Americans rightly fear the catastrophic consequences that would result from a nuclear attack. We need a strategy to minimize such a possibility, but it is not NMD.
A great deal has been written on NMD. Some say the proposed system will not work, others that it will. How is the public to judge?
A compelling reason not to go forward with NMD - even more so than the high probability that it would provide little protection - is that the threat on which it is based is not a threat to be feared. Because of our capability for massive retaliation, we successfully co-existed with the Soviet Union even though they had over 20,000 nuclear warheads. The idea that a nation with only a few nuclear-armed missiles would fire them at targets in the United States is absurd.
But if NMD is not needed, why does it have the support it does in Washington? The answer: skillful lobbying for unneeded weapons by military contractors who contribute large sums to political campaigns - the same reason that the United States is building a fleet of new attack submarines, at a cost of $3 billion each, to counter a next generation of Soviet submarines which will never exist.
In fact, most of the more than $50 billion to be spent next year for new weapons is unnecessary. The United States is building F-22 fighter planes to replace F-15s and F-16s even though the latter are acknowledged as the best in the world and cost less than one-fourth the price of the F-22. Moreover, the F-22 may be outdated soon by the Joint Strike Fighter, an even more advanced plane on which the Pentagon is spending billions.
NMD, estimated to cost $60 billion, would be a boon for military contractors since initial estimates for weapon systems usually are far less than final costs.

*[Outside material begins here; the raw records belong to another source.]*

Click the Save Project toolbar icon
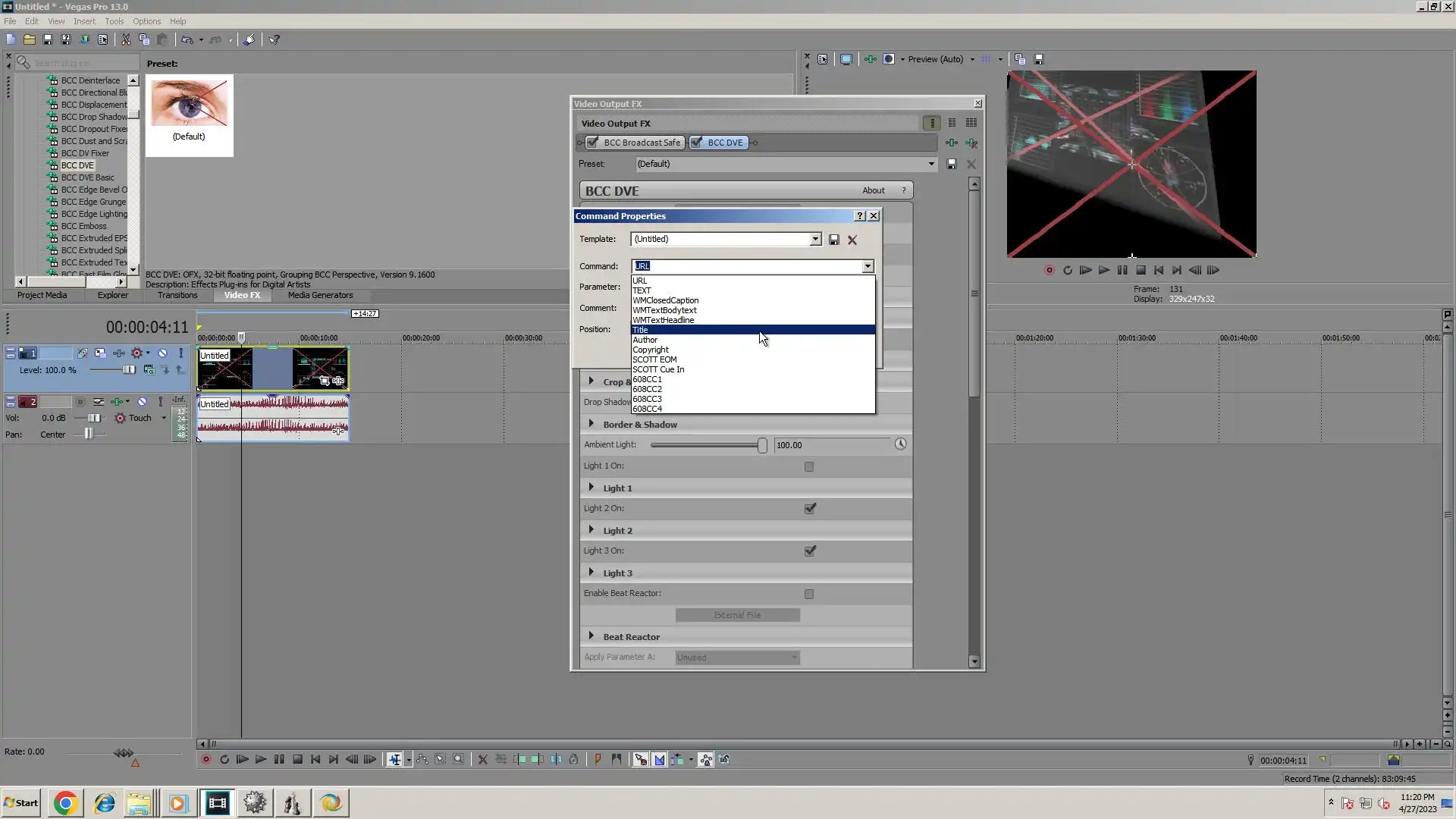1456x819 pixels. click(47, 39)
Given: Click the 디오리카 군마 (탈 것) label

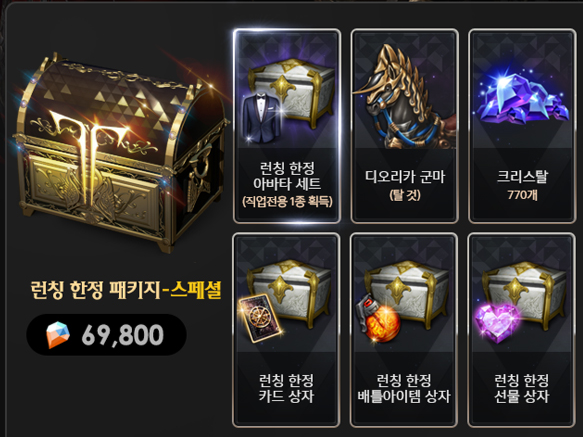Looking at the screenshot, I should [405, 184].
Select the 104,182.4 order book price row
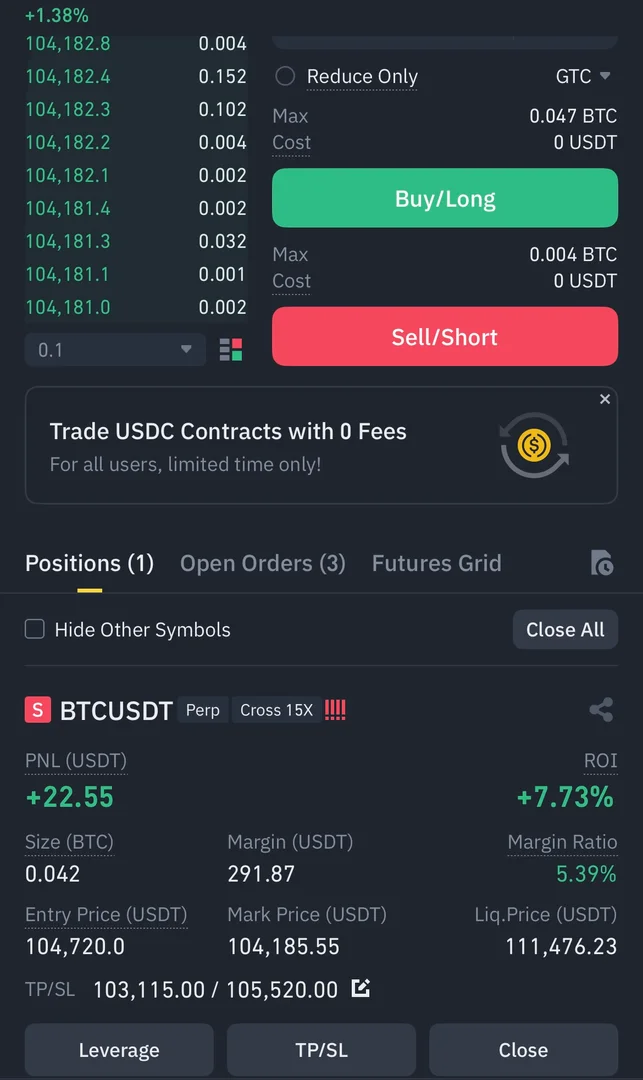Viewport: 643px width, 1080px height. (68, 76)
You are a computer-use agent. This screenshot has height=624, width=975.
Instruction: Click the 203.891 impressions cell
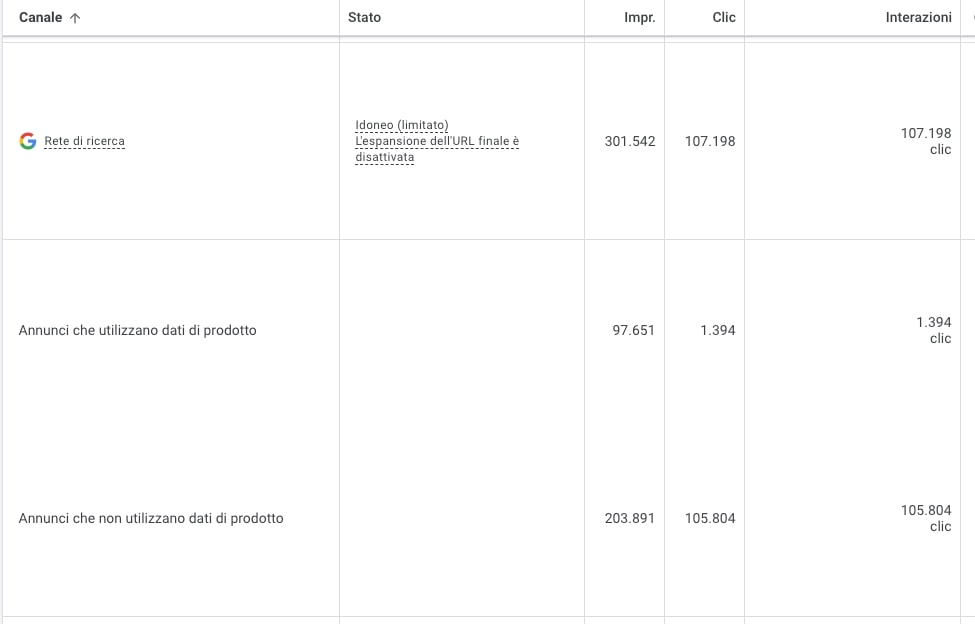pyautogui.click(x=630, y=518)
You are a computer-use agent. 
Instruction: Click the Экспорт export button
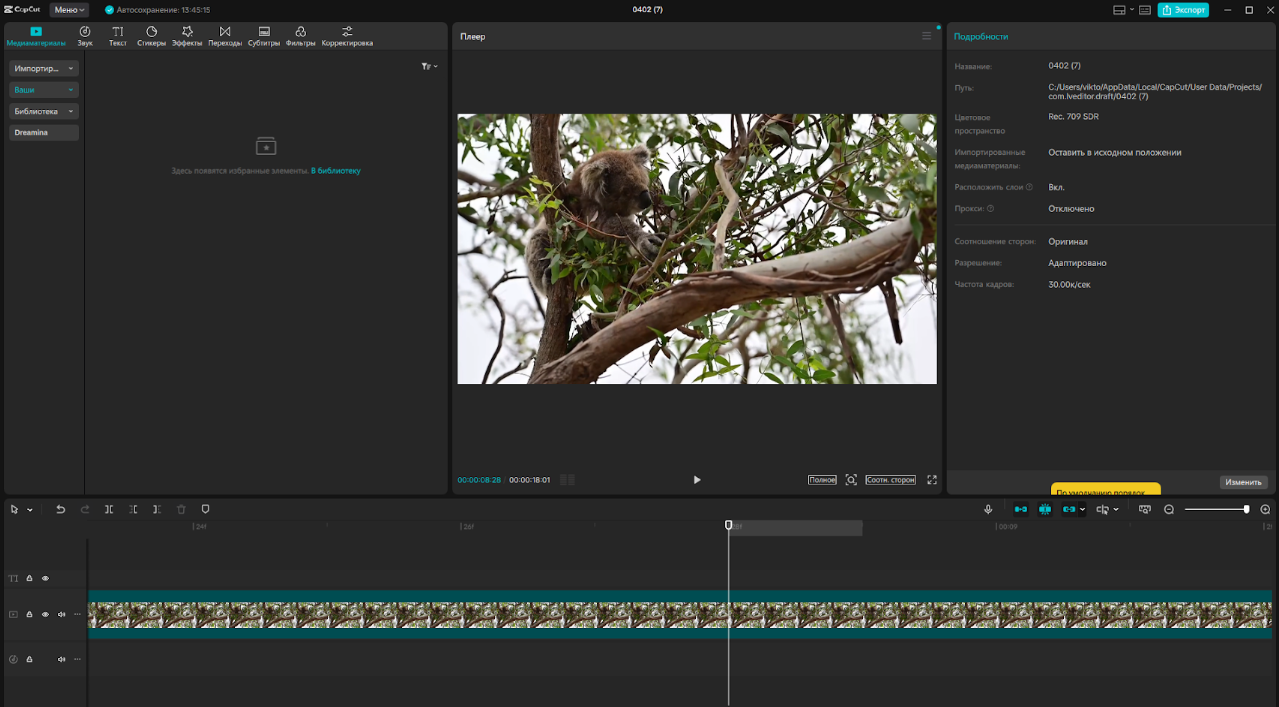tap(1184, 9)
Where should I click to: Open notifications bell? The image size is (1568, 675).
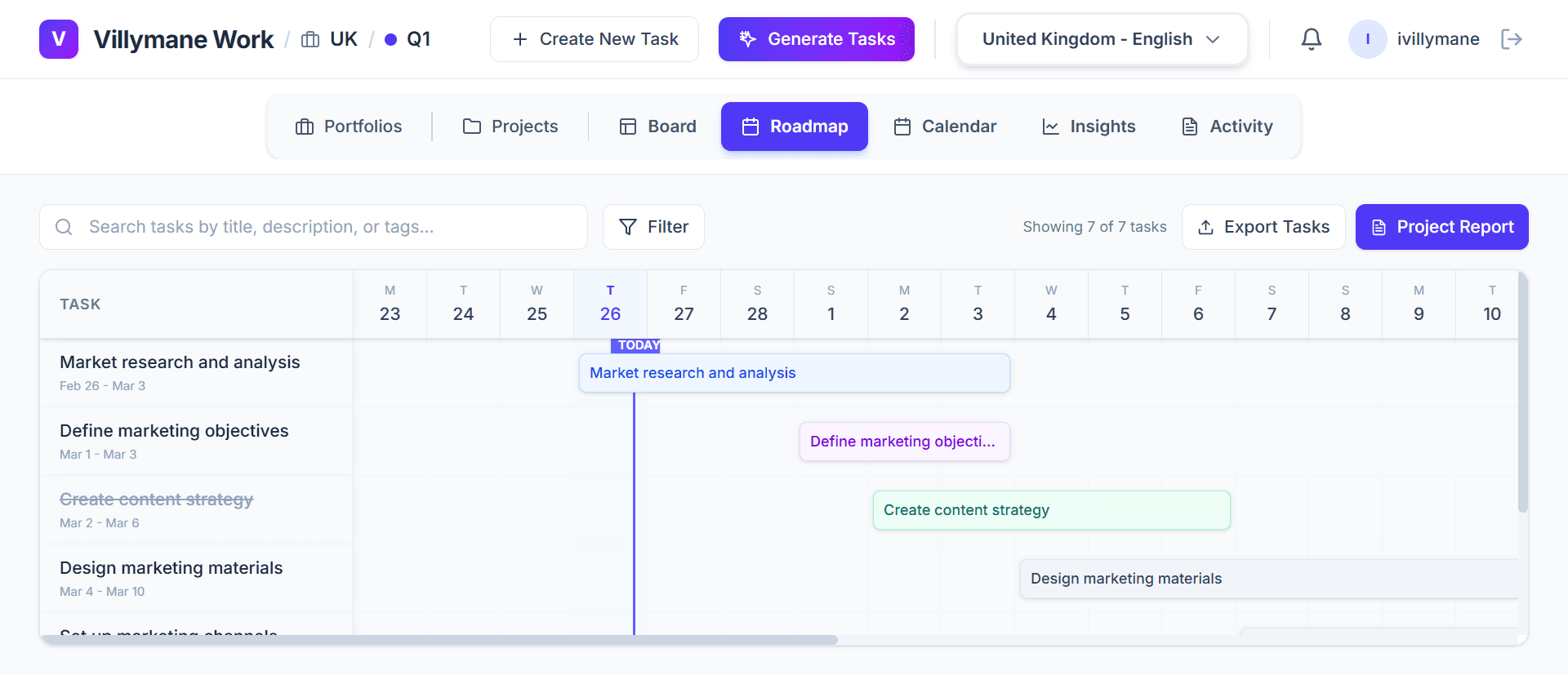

But, in addition to spending all that money at the expense of other needs, there is another downside - that we neglect a nuclear threat which does exist.
A "rogue" state with nuclear bombs could destroy targets in the United States by smuggling in a bomb and leaving it in a car or - to produce even greater destruction - in a rented office high above the ground. The strategic defense initiative we really need is one that would prevent such crimes.
Controlling what comes into the United States is one approach. Since such measures have not been effective in keeping out illegal drugs, however, this approach hardly inspires confidence. That is why the best way to minimize the possibility of a nuclear attack is to give as little cause as possible. The only reason for destroying an American city would be to right perceived wrongs.
To many people in foreign countries, particularly "rogue" states, the United States is viewed as a selfish bully. This image could be softened if there were fewer unilateral actions and U.S. foreign policy were more closely tied to that of other democratic nations.
Perhaps most important, we can improve the image of the United States by directing some of the money spent on unneeded weapons at increased foreign aid. The United States spends less on foreign assistance as a percentage of gross domestic product than any other industrial nation - less than one-third that of Germany, one-fifth that of France and one-ninth that of Denmark.
In the long run, that will do far more for the security of Americans than a NMD system that would increase military spending throughout the world. Increasing foreign aid would have another advantage: By sharing a little more of our abundance, we would be doing right.
James L. Hecht is a senior fellow at the Center for Public Policy and Contemporary Issues at the University of Denver.